> **DIRECTIONS**: Reproduce only the lines from the one containing "The image size" through the end of the material, including the requests, with each coordinate in the answers multiplied by 1.6 and rounded to a whole number, halves rounded up. Omit the pictures.

> **Screenshot and document pointing data**:
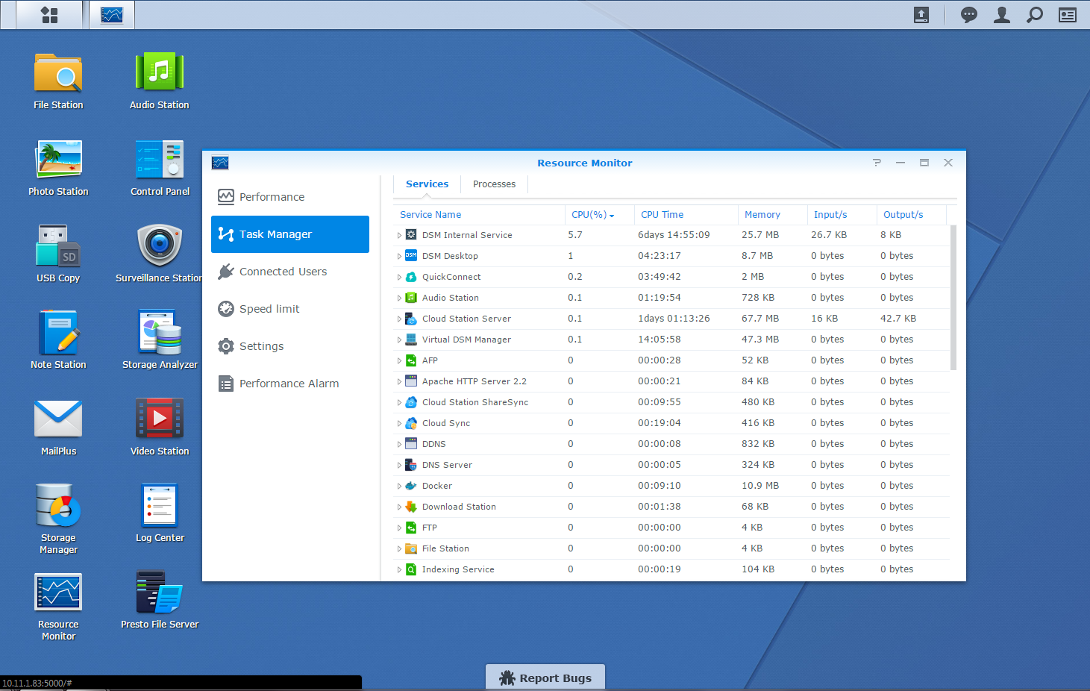The height and width of the screenshot is (691, 1090).
Task: Click the search magnifier in the taskbar
Action: pos(1034,15)
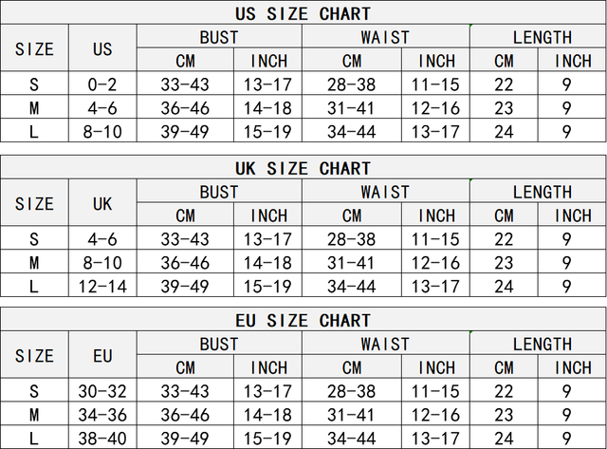Select the 30-32 EU size cell
607x449 pixels.
click(102, 391)
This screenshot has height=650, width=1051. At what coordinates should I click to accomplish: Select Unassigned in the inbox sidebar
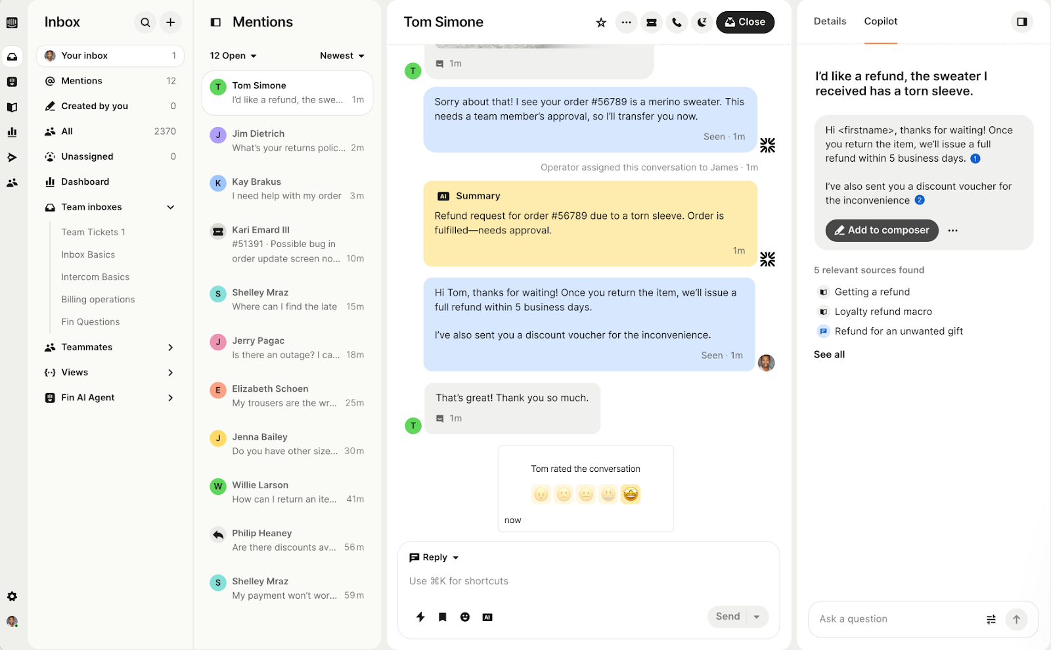87,156
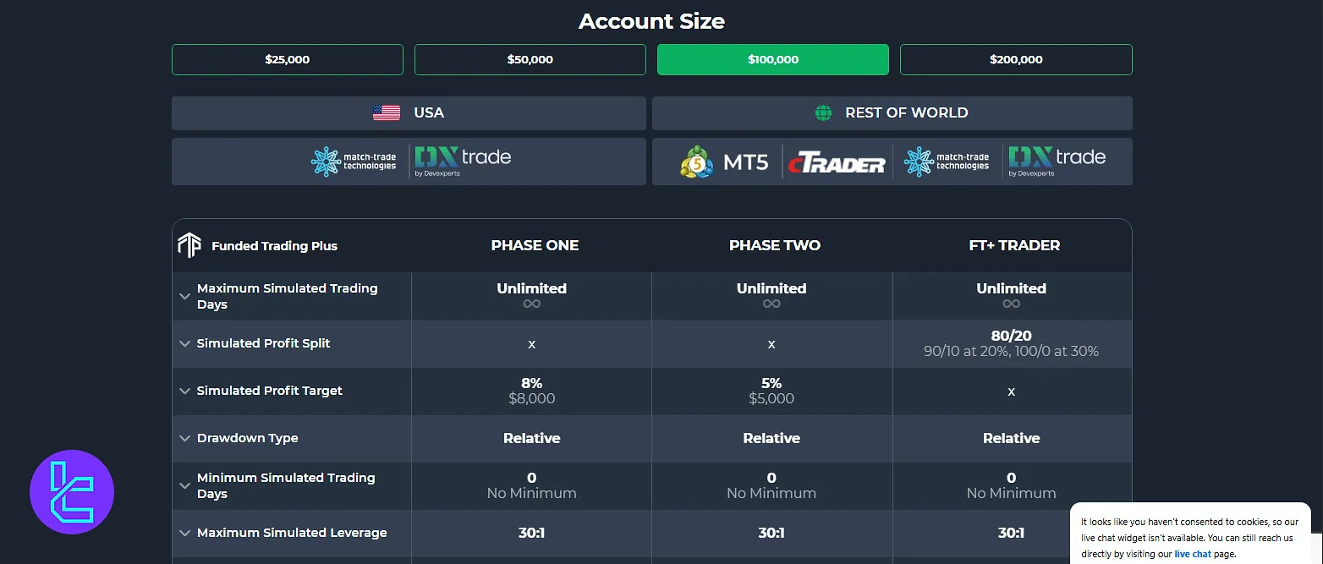Expand the Drawdown Type row
1323x564 pixels.
point(184,438)
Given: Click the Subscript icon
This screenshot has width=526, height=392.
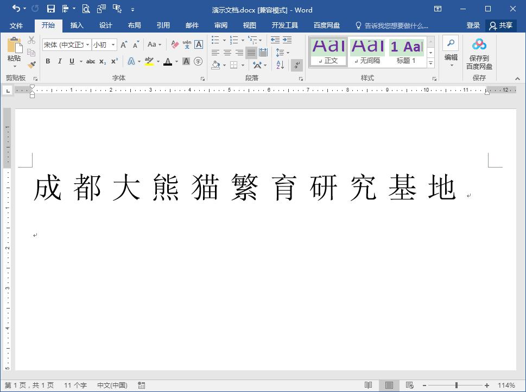Looking at the screenshot, I should click(x=102, y=62).
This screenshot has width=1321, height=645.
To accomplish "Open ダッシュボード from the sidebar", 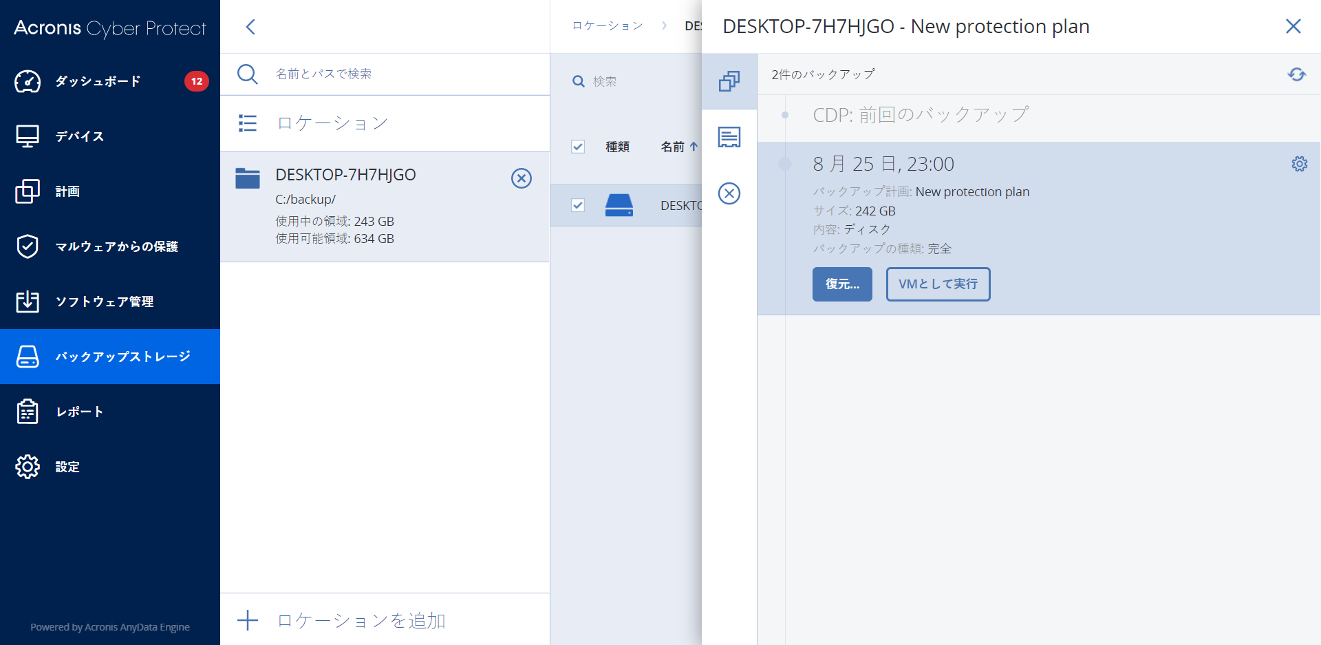I will coord(98,81).
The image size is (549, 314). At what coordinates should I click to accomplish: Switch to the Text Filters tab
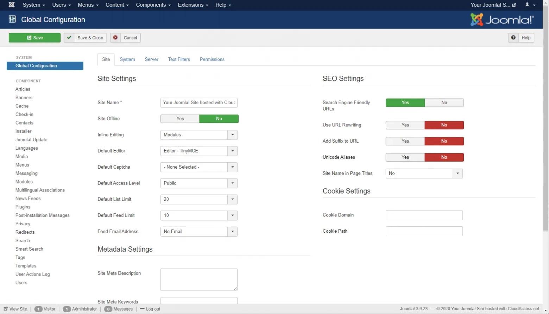tap(179, 59)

> **TASK OUTPUT**:
The image size is (549, 314). At what coordinates should I click to accomplish: Switch to the Text Filters tab
tap(286, 94)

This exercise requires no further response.